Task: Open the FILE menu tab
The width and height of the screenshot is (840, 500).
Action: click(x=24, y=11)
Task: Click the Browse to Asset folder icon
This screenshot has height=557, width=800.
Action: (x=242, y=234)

...

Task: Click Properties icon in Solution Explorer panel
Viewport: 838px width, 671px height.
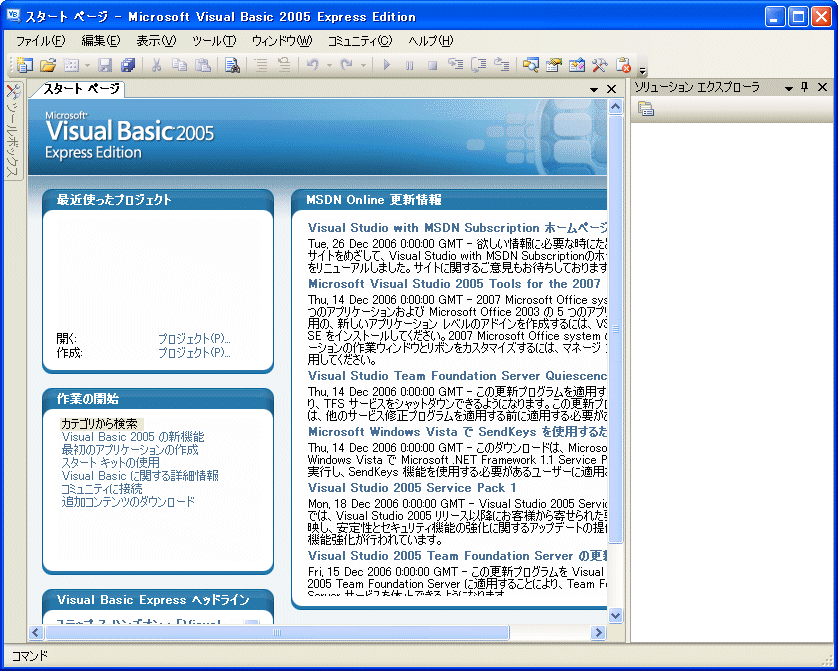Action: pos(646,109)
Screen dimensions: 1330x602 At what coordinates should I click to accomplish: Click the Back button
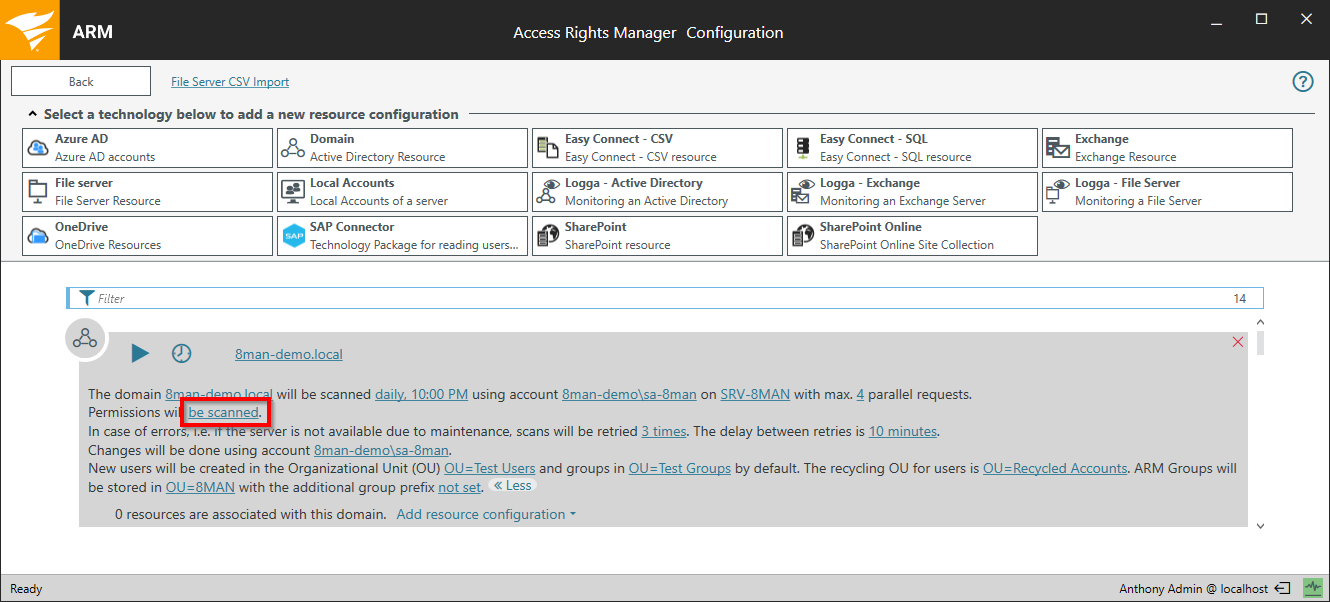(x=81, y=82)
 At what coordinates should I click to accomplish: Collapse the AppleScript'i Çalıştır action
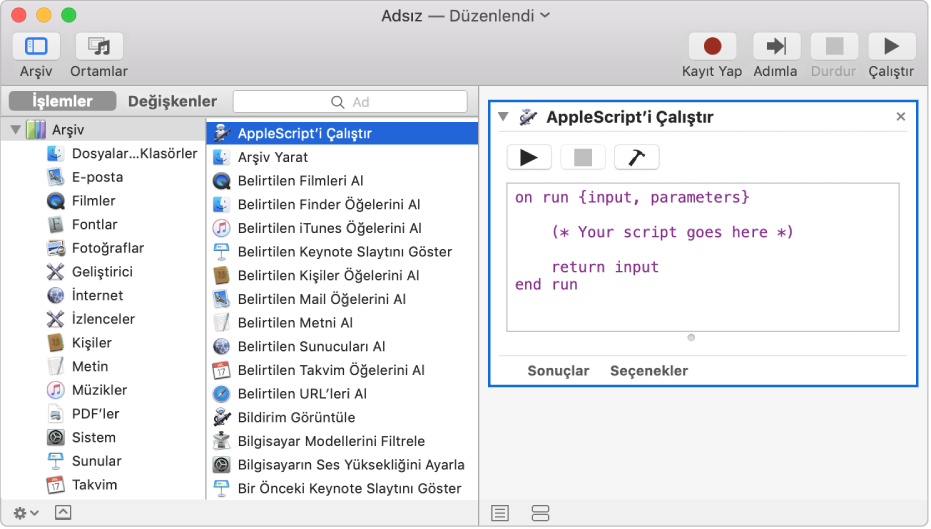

(EXERCISE OBJECTIVE) A verbatim reproduction is expected: starting at the line above that has "Viewport: 838px width, 671px height.", ending at the line that has "At what coordinates should I click to accomplish: Collapse", both included, and with no pictures and no other lines.

(SOLUTION TO THIS EXERCISE)
Viewport: 838px width, 671px height.
Action: pos(646,109)
Screen dimensions: 1330x602 At what coordinates should I click to accomplish: Click the Back button
(x=81, y=82)
 At what coordinates should I click to accomplish: Collapse the AppleScript'i Çalıştır action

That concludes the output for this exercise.